이 글은 개인의 학습을 목적으로 정리한 글입니다. 이점 참고하고 읽어주세요;)


우선순위 큐 역시 힙과 같이

최대 우선순위 큐(maximum priority queue)와

최소 우선순위 큐(mininum priority queue)로 나눌 수 있습니다.

 

최대 우선순위 큐는 큐에 저장된 데이터들은 모두 우선순위를 가지고 있고, 이 우선순위가 최대한 데이터들이 큐를 먼저 나갈 수 있습니다. 

큐에 데이터를 저장하는 INSERT(x) 연산에 대해서는 아무 데이터나 상관없지만, 큐를 빠져나가는 EXTRACT_MAX(x) 연산에 대해서는 함수의 이름에서 알 수 있듯이 우선순위가 MAX인 데이터만 이 연산을 진행할 수 있습니다.

 

우선순위 큐의 종류에는 FIFO 큐라는 종류의 큐도 존재합니다.

FIFO 큐란 First In First Out의 약자로 데이터를 담는 큐에 가장 먼저(Fisrt) 들어온 데이터가 큐를 빠져나갈 때에도 가장 먼저(First) 나간다는 의미입니다. 즉 FIFO 큐에서는 들어온 순서가 곧 우선순위라고 생각하면 될 것 같습니다.


MAX Heap의 조건

1) Complete binary tree -> tree의 마지막 레벨의 오른쪽 끝부터 연속적으로 노드가 비어있거나 완전히 트리가 꽉 차야 하고

2) 부모 노드가 자식노드보다 커야 함

 

이러한 MAX Heap의 조건을 유지해야 하기 때문에 아무 자리에나 자식 노드를 추가할 수 없고, 오직 (b)에서 15가 추가된 자리 즉, 일차원 배열의 마지막 자리에만 추가할 수 있습니다. 

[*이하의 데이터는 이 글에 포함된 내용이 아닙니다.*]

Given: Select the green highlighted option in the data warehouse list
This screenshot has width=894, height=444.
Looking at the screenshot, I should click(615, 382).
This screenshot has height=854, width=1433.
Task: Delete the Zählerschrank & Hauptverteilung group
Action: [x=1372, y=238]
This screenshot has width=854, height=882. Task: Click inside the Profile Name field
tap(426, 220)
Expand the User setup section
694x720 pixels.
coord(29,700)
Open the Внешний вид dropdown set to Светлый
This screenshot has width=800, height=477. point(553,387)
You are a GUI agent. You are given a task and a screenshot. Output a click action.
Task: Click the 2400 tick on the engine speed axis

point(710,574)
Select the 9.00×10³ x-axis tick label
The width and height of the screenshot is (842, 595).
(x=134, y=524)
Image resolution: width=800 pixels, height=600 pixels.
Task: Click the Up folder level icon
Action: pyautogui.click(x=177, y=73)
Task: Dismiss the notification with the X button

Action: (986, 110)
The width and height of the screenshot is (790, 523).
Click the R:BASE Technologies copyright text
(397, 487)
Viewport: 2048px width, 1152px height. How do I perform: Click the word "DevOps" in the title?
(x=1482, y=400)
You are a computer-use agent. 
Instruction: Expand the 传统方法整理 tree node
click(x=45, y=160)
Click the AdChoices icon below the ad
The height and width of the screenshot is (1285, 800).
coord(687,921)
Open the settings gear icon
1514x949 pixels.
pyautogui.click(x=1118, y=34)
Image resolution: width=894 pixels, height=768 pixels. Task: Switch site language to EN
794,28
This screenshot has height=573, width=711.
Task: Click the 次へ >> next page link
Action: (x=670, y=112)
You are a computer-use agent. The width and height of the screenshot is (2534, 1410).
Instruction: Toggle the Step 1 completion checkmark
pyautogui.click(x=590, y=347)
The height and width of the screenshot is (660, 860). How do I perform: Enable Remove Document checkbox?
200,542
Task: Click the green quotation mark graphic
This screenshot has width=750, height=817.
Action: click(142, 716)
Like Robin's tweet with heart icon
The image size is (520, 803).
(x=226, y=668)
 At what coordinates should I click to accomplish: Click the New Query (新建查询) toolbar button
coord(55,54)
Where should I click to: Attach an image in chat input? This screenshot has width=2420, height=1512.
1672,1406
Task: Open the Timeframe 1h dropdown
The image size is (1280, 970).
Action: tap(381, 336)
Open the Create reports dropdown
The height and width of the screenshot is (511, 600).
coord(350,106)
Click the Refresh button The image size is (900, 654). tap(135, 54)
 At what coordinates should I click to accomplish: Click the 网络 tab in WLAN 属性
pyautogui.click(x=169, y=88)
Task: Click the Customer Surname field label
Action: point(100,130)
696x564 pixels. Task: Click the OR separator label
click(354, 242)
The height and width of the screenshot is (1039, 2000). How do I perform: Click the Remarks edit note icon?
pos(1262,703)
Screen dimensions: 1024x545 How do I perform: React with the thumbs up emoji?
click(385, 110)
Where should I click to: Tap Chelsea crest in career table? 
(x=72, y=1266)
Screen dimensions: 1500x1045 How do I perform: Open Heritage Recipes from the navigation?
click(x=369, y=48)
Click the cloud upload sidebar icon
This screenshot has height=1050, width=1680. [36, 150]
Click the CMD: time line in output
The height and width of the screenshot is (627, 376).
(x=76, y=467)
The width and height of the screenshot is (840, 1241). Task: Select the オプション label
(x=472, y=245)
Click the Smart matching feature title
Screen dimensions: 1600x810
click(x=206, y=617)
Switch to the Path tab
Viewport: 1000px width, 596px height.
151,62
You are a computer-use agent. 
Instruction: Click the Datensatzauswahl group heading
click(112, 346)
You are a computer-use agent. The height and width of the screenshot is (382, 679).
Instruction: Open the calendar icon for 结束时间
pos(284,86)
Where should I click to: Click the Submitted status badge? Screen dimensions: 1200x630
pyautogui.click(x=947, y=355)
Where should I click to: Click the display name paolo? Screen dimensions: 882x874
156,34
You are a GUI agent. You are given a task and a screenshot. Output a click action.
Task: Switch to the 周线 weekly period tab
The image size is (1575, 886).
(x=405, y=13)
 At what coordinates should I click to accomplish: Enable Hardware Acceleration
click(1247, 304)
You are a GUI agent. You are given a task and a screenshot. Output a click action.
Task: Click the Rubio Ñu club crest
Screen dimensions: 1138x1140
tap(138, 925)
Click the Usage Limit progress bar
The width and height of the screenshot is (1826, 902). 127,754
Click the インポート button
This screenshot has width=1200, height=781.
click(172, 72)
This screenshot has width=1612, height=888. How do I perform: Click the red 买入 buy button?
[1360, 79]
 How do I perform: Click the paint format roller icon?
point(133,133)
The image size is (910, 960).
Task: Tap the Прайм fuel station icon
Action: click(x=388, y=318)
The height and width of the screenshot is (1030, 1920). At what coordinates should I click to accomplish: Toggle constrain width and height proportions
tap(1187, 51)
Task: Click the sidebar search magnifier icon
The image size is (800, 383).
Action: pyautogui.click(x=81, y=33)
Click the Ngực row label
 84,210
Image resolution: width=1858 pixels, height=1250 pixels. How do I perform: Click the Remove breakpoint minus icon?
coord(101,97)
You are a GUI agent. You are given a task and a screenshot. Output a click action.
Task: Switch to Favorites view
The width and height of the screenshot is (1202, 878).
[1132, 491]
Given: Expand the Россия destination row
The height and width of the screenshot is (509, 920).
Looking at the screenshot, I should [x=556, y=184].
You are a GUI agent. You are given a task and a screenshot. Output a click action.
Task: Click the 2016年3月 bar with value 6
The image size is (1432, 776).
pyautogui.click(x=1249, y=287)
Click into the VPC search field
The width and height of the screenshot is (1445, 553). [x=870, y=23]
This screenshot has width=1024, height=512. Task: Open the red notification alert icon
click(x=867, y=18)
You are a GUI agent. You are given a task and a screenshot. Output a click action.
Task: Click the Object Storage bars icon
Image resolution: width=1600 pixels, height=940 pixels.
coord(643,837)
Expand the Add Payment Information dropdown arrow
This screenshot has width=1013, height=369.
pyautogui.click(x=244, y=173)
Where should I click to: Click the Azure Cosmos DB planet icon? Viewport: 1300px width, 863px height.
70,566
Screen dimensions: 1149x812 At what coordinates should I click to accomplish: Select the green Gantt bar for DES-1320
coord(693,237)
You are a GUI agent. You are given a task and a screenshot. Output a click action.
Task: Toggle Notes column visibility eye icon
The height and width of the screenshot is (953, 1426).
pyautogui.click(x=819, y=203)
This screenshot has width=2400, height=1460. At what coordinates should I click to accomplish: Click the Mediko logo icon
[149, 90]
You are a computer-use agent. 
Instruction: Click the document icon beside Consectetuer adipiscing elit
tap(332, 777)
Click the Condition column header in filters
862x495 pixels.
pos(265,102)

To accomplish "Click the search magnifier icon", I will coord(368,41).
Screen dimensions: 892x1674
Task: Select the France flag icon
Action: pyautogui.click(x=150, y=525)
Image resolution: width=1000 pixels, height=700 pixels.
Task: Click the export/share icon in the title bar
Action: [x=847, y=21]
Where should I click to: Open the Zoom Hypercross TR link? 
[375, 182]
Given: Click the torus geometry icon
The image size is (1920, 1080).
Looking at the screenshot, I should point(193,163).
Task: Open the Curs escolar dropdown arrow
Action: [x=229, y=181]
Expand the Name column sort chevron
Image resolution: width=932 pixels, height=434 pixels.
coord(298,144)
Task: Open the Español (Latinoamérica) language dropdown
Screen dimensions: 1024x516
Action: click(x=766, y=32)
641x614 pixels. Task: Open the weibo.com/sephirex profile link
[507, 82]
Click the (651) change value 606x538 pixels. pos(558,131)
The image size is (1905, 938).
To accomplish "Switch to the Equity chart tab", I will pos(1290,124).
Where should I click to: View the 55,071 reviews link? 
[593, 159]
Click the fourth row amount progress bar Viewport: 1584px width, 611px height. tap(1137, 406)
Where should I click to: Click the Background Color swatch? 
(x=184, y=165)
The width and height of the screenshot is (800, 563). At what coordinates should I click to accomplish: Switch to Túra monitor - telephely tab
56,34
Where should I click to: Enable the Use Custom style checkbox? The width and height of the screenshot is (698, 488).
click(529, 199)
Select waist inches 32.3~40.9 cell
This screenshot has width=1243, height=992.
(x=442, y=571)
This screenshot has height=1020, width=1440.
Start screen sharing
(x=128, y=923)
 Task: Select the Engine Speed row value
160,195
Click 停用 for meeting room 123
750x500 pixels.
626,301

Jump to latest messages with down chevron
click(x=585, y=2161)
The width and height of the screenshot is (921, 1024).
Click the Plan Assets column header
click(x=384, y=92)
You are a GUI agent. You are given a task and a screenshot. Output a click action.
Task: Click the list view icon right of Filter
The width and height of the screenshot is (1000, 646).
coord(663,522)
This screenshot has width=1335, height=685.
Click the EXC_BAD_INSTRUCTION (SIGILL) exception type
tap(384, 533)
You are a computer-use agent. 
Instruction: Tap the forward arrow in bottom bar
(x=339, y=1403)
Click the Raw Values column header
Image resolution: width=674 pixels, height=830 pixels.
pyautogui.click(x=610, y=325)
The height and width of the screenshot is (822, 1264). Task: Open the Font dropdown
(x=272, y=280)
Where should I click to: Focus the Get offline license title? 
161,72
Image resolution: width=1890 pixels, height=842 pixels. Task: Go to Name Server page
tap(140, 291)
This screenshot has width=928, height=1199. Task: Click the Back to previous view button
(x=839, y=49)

이렇게 데이터를 추가하면 complete binary tree의 모양은 유지할 수 있지만, MAX Heap property의 조건 중 2번, 그러니까 부모 노드가 자식 노드보다 큰 값을 가져야 한다는 조건이 흐트러집니다.

때문에 추가한 15를 자신의 부모 노드와 비교해서 만약 부모노드보다 크다면 부모 노드와 자리를 바꿔갑니다. 같은 부모 노드를 두고 있는 또 다른 자식 노드의 입장에서는, 원래 자신보다 값이 컸던 부모 노드보다 큰 값의 노드가 새로운 부모 노드로 오는 것이기 때문에 Max heap property가 흐트러질 걱정을 할 필요가 없습니다.

이진(binary) 트리의 층이 곧 시간복잡도이기 때문에 lg2가 INSERT의 시간 복잡도입니다.


최대 우선순위 큐는 값이 가장 큰 값, 즉 큐의 루트 노드가 가장 우선적으로 큐를 빠져나가 수 있기 때문에 일단 루트 노드가 큐에서 제외됩니다. 그다음이 문제인데, HEAP의 조건이 Complete binary tree를 유지하기 위해선 사라진 루트 노드의 자리에 큐의 가장 마지막 노드, 일차원 배열로 치면 가장 마지막 데이터를 루트 노드의 자리에 옮겨줍니다. 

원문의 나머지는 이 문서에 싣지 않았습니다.